[DATASET EXCERPTS Boundary: Start]

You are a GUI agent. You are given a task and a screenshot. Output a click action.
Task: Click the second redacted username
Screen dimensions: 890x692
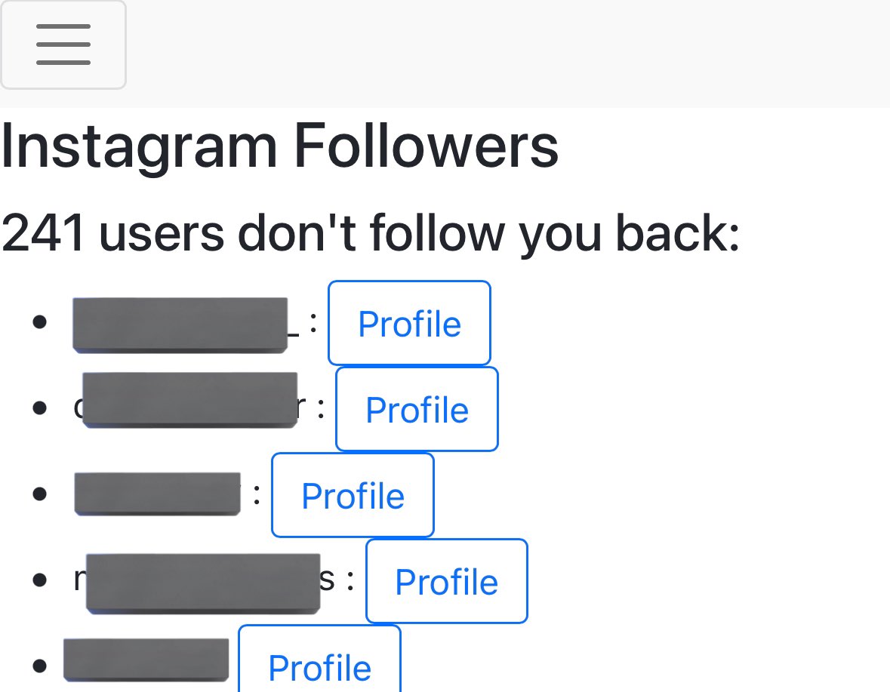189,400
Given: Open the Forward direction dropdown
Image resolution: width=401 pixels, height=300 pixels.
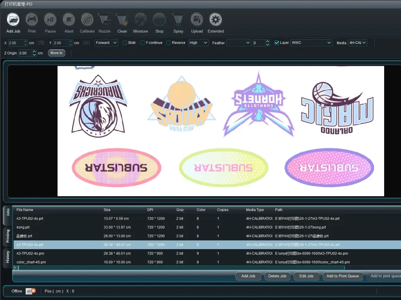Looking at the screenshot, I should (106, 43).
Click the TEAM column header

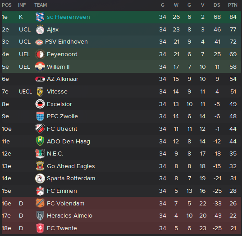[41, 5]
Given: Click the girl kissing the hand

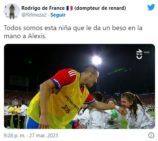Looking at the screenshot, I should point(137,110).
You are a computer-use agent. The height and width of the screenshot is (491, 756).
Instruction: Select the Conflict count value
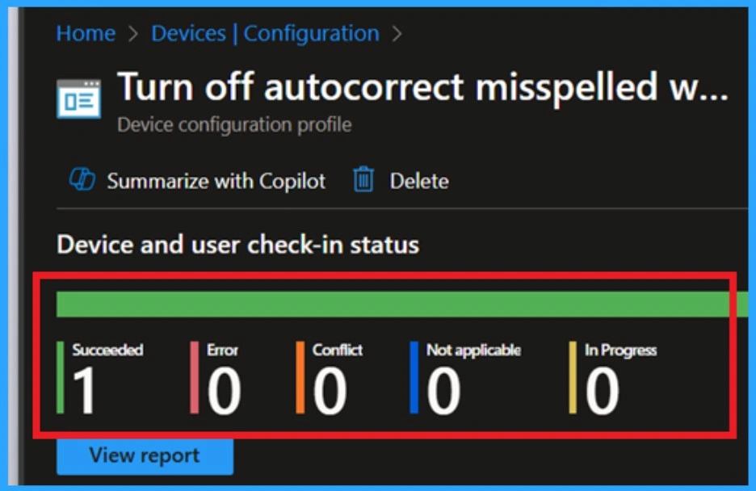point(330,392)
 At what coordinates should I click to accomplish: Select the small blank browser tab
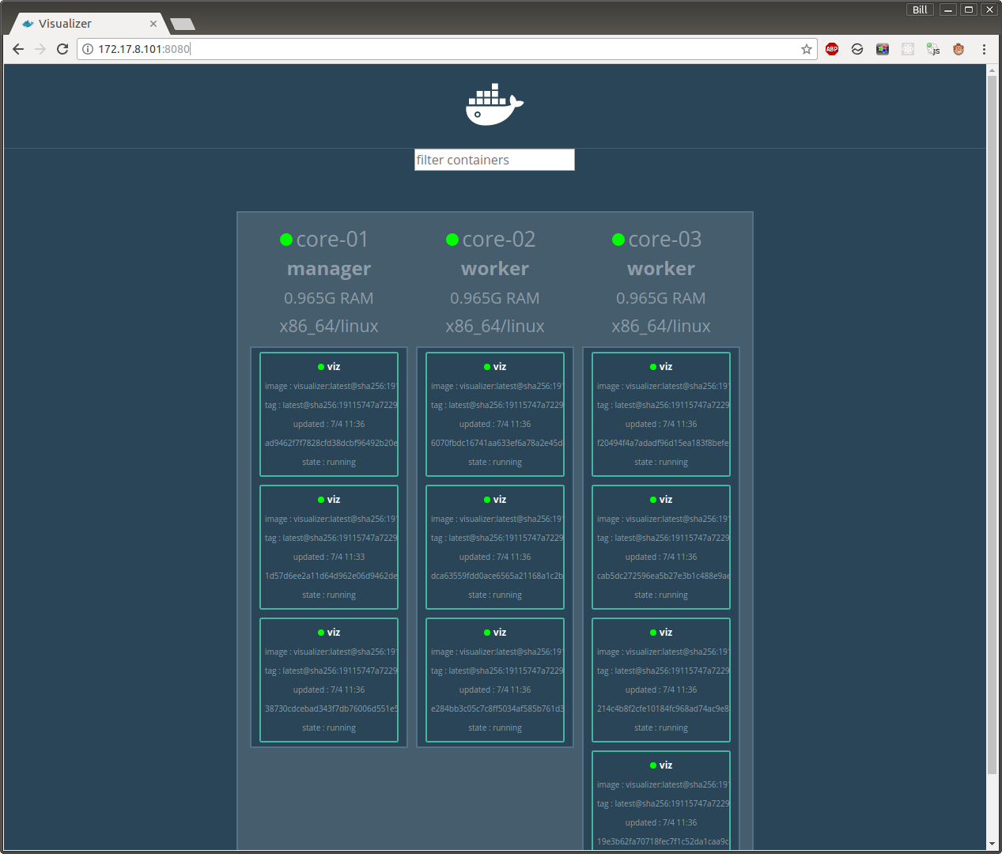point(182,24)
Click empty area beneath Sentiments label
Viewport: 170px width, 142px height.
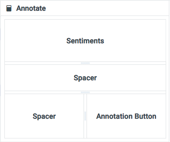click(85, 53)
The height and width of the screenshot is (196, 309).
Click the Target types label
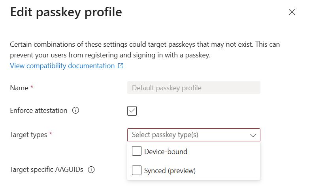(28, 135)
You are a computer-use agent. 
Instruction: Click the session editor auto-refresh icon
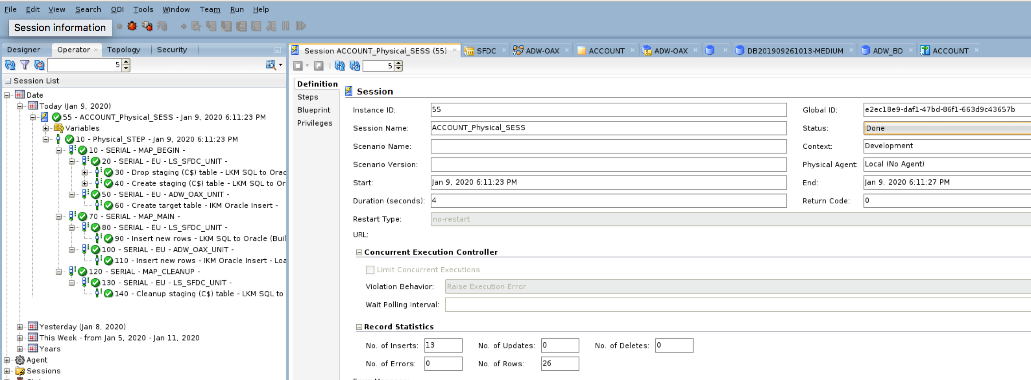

[DATASET EXCERPTS Boundary: End]

◆ **TASK ITEM**
Only the lines from the one containing "Given: Click the girl kissing the hand" through the last line of the data belong in the copy, both included and reproduced exactly. Pictures do not.

◆ **REPLY TO THE TASK**
Given: Click the girl kissing the hand

Looking at the screenshot, I should point(137,110).
You are a computer-use agent. The height and width of the screenshot is (491, 756).
Instruction: Select the Conflict count value
point(330,392)
 At what coordinates should I click to accomplish: Select the small blank browser tab
point(182,24)
Click empty area beneath Sentiments label
Viewport: 170px width, 142px height.
click(85, 53)
The height and width of the screenshot is (196, 309).
Click the Target types label
(28, 135)
You are a computer-use agent. 
Instruction: Click the session editor auto-refresh icon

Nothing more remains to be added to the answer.